In my Runelords example, campaign #1 that ended in TPK at ca 3rd level was in 1e AD&D. Campaign #2 that combined Runelords with Shattered Star was in 5e, has gone 1-20 since 2015, and is currently on hiatus with the Shattered Star AP 1-6 completed and Runelords Book #6 still to run.
I should note that I totally believe you can switch games, players and adventures and still have the same campaign under certain circumstances.

I am still running an AD&D 2E campaign that started in 1996 that became a 3e campaign and later a Mutants and Masterminds campaign when the setting progressed into the modern era, and is now transitioning to Hero 5e campaign so we don't have to change systems as we explore other eras. Only 2 "original" players remain but of the 20 or so people that have played the campaign at some point, 5 are veterans of at least 20 years. The continuity that makes it "a campaign" is the setting itself and the various player characters' lasting impacts on the setting.
 
Interesting. I think the dice are the ONLY thing that should kill a PC. I mean, theoretically I support "I choose to die" type scenarios by the players but I have seen it so rarely it isn't really a concern.

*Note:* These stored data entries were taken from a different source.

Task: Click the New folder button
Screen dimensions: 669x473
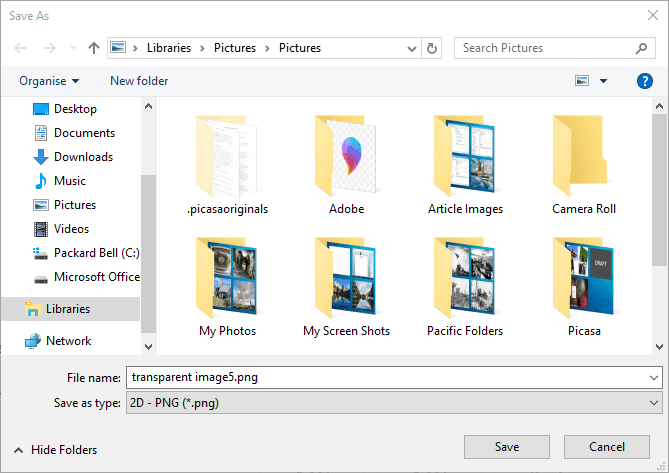Action: [x=139, y=81]
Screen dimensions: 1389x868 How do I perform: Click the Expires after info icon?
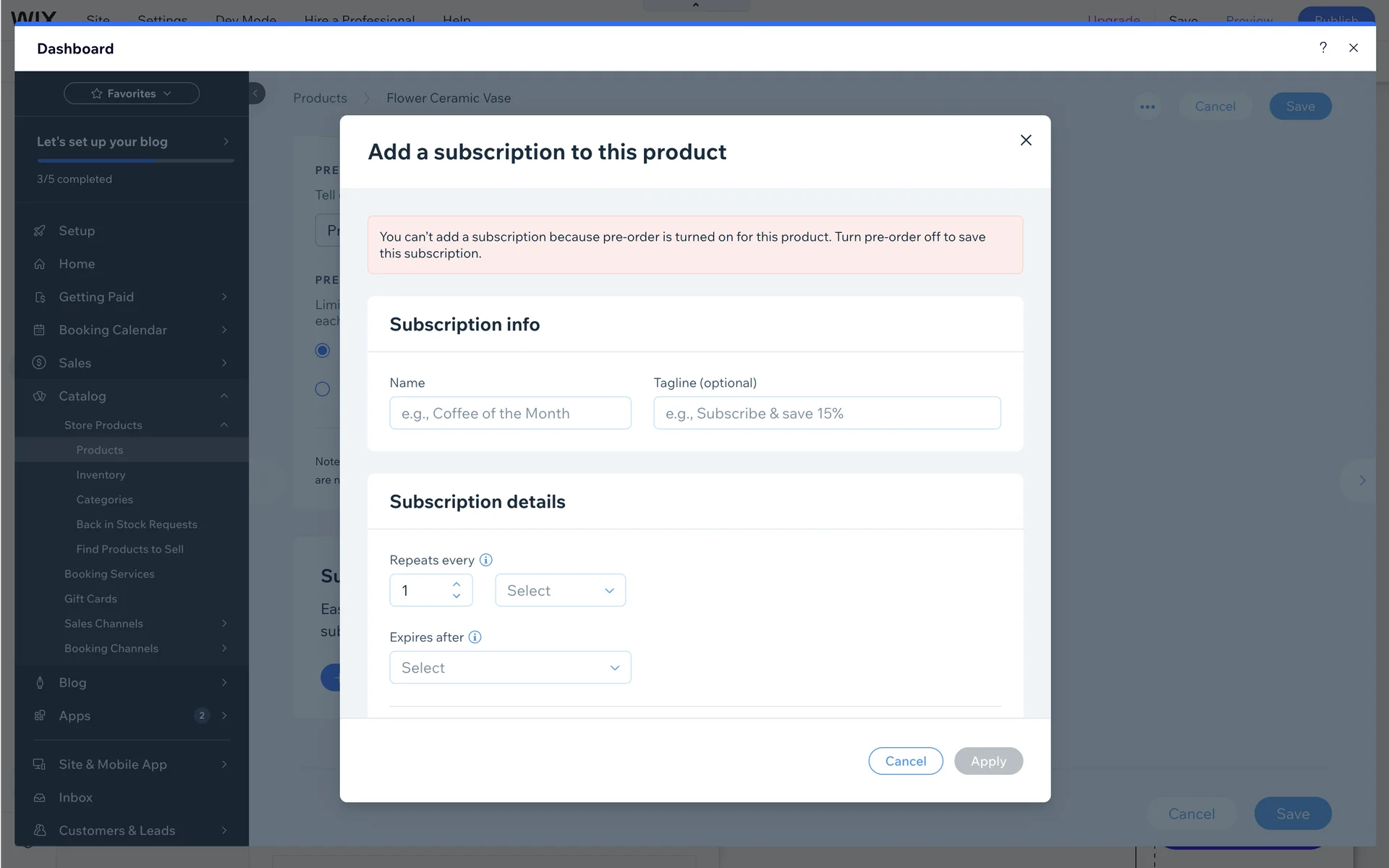point(475,637)
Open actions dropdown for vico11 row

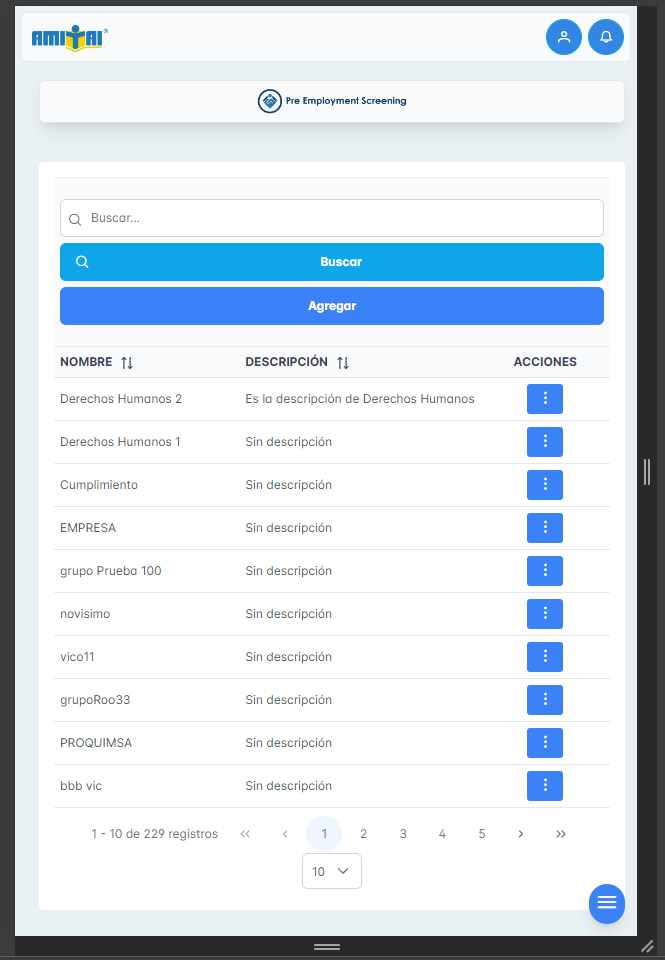[544, 657]
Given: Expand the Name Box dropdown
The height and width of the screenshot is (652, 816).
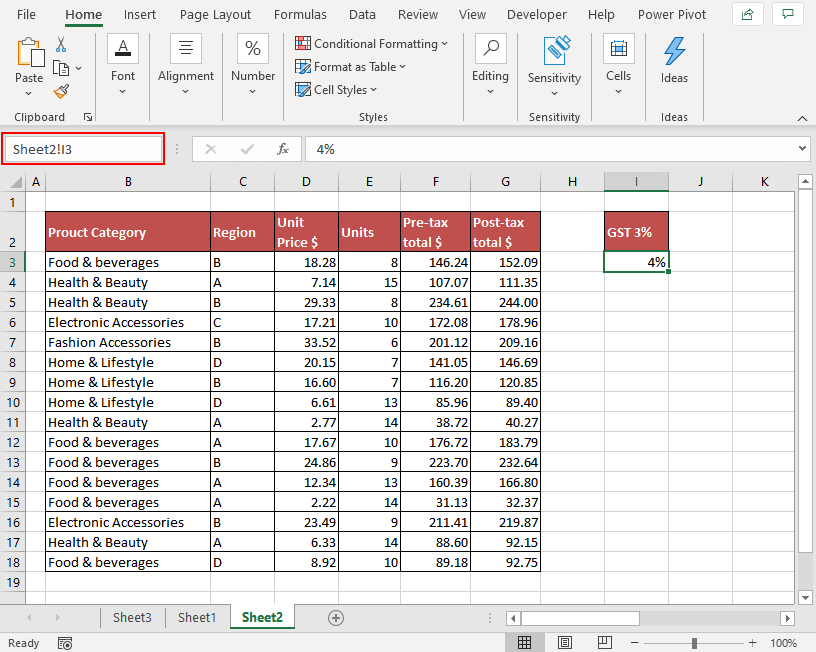Looking at the screenshot, I should pos(152,147).
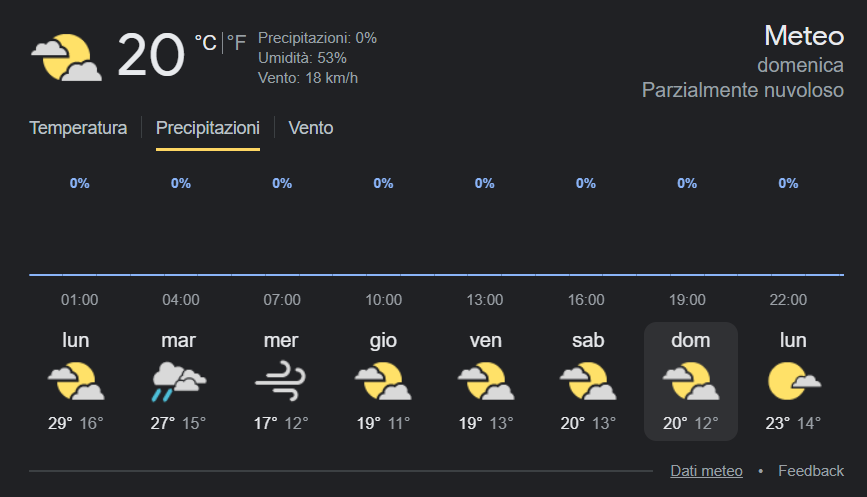867x497 pixels.
Task: Click the 22:00 hour on the precipitation timeline
Action: point(788,300)
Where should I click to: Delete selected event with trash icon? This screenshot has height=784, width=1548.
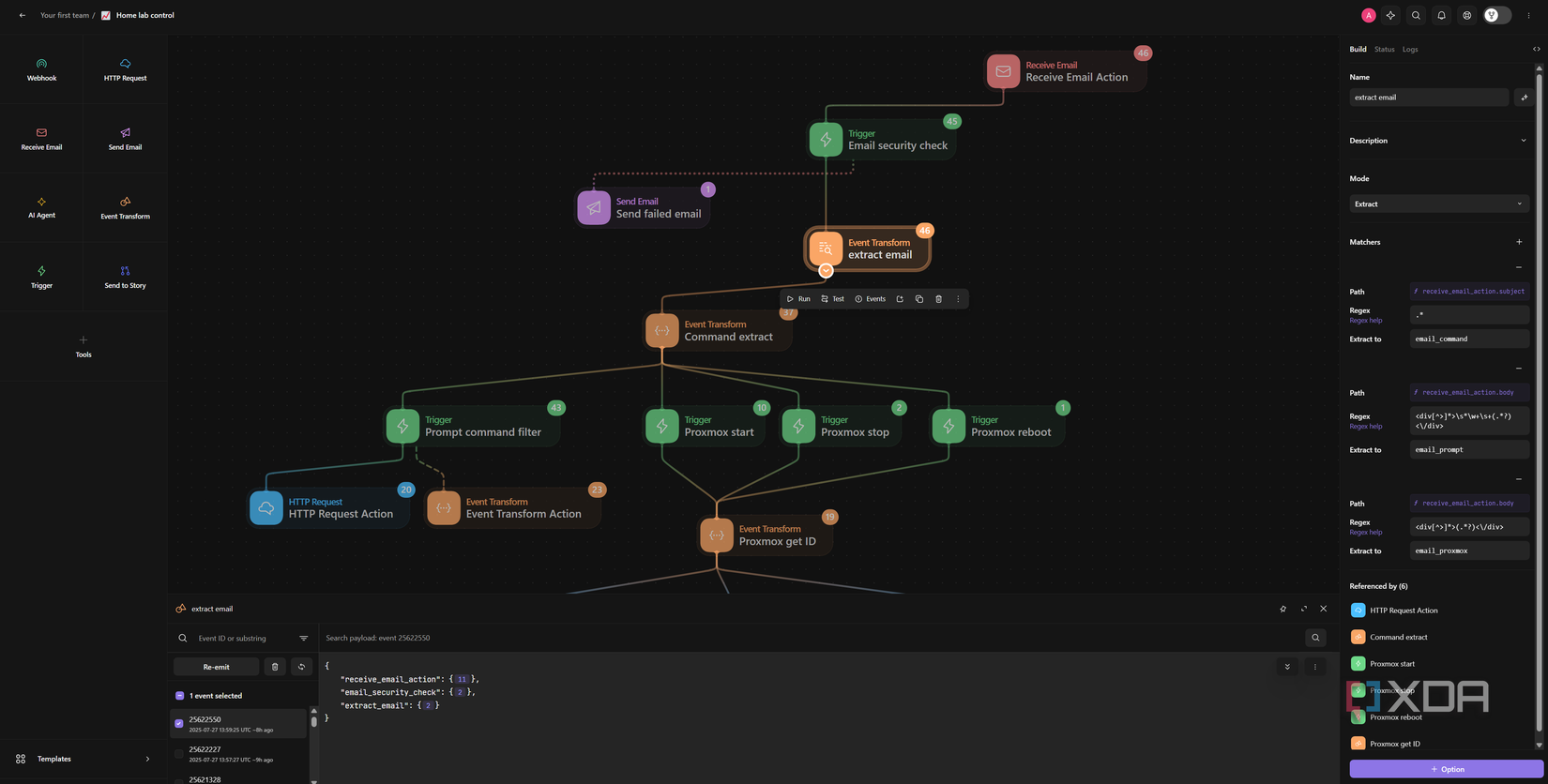point(275,667)
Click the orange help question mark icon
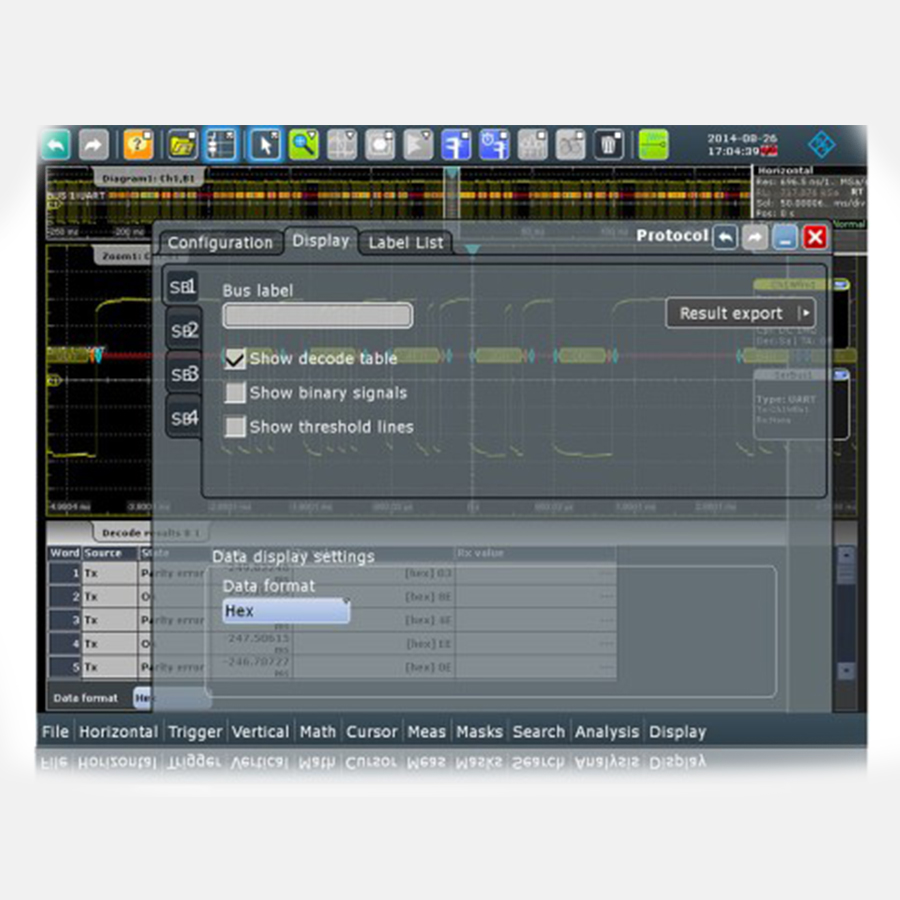This screenshot has width=900, height=900. (x=137, y=145)
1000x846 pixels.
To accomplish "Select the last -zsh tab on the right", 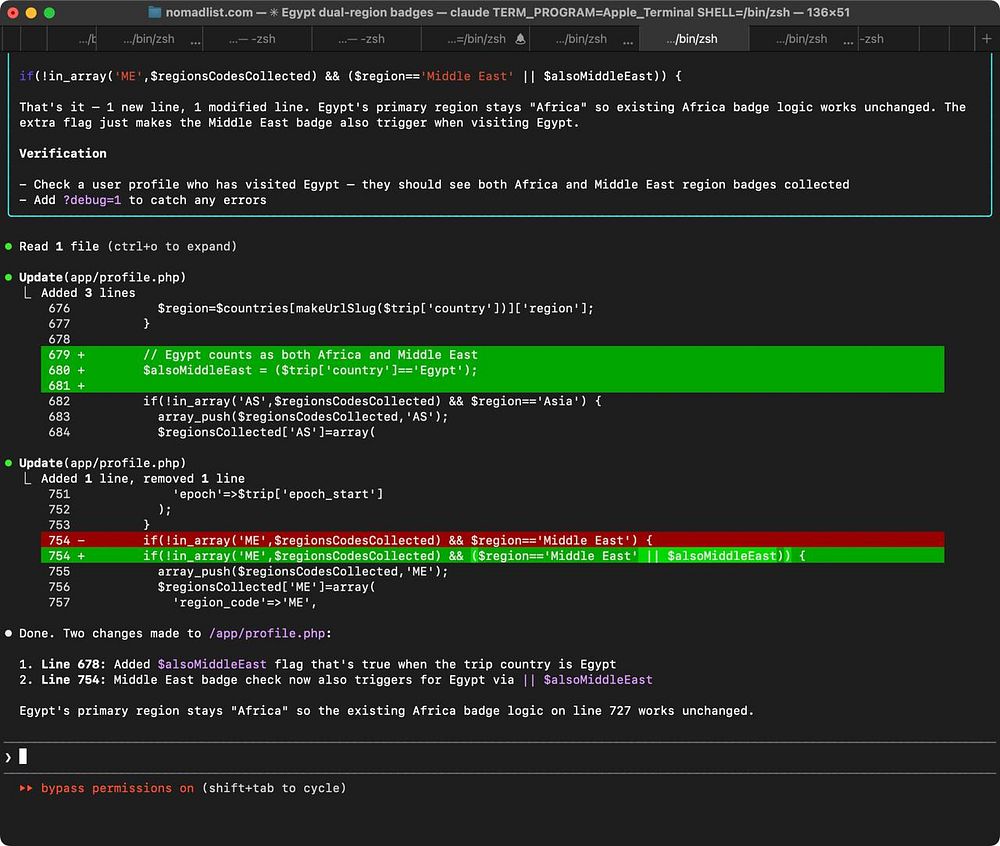I will click(871, 39).
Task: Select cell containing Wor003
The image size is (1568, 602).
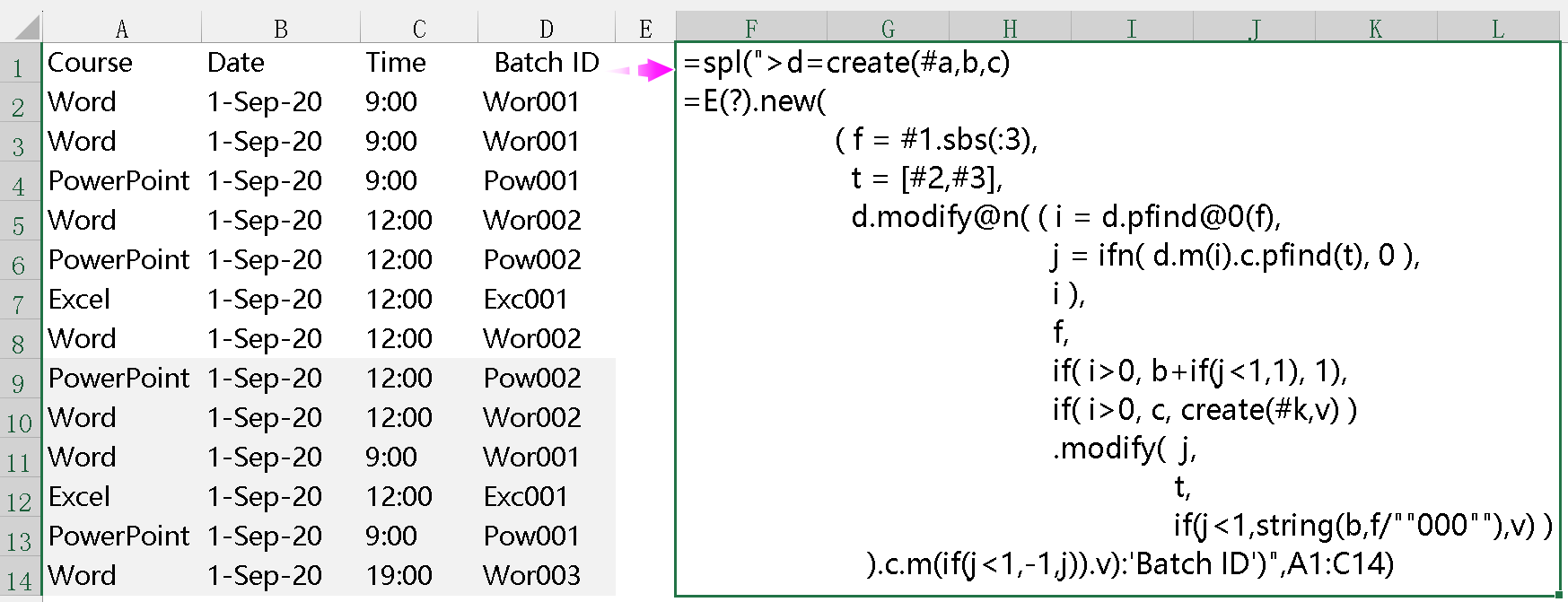Action: [531, 575]
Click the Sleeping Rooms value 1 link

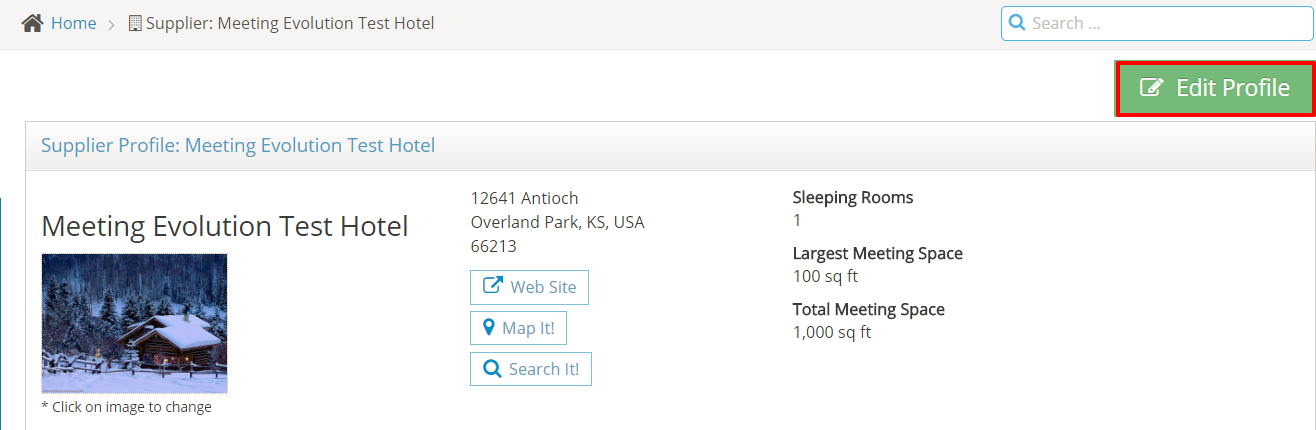pos(797,220)
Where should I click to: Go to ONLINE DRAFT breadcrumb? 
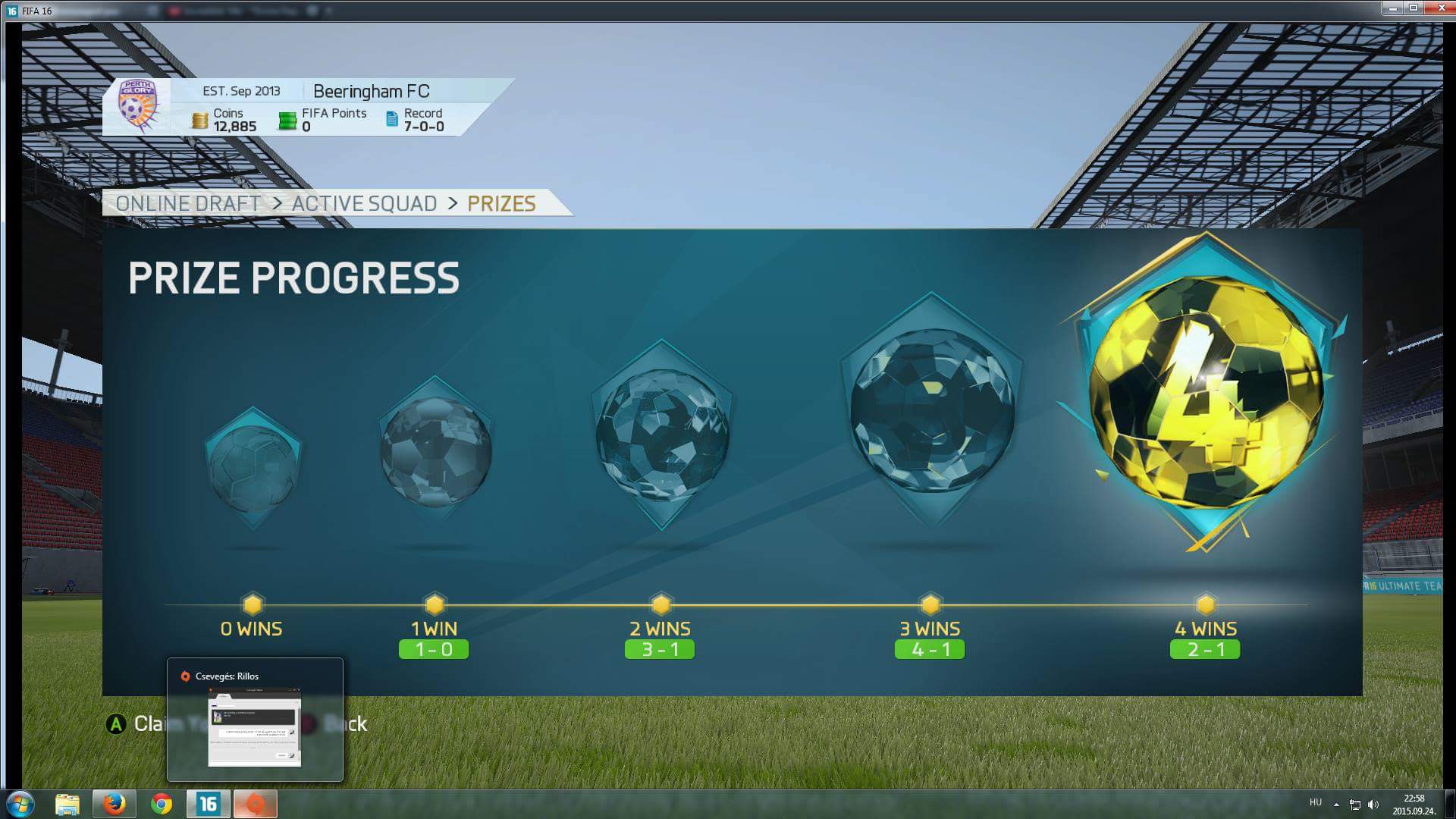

Even when players make bad decisions, they still have a chance due to the dice. And, even when they do everything right, the dice can still get them. I love that.
Like, Luke Skywalker goes to confront Vader? Okay, he's putting himself in knowing peril appropriate to a climax.

He gets into a speeder chase with some storm troopers? He can lose and have a negative consequence, but can't die.

Vader shows up out of nowhere? The rules should make running away a viable option.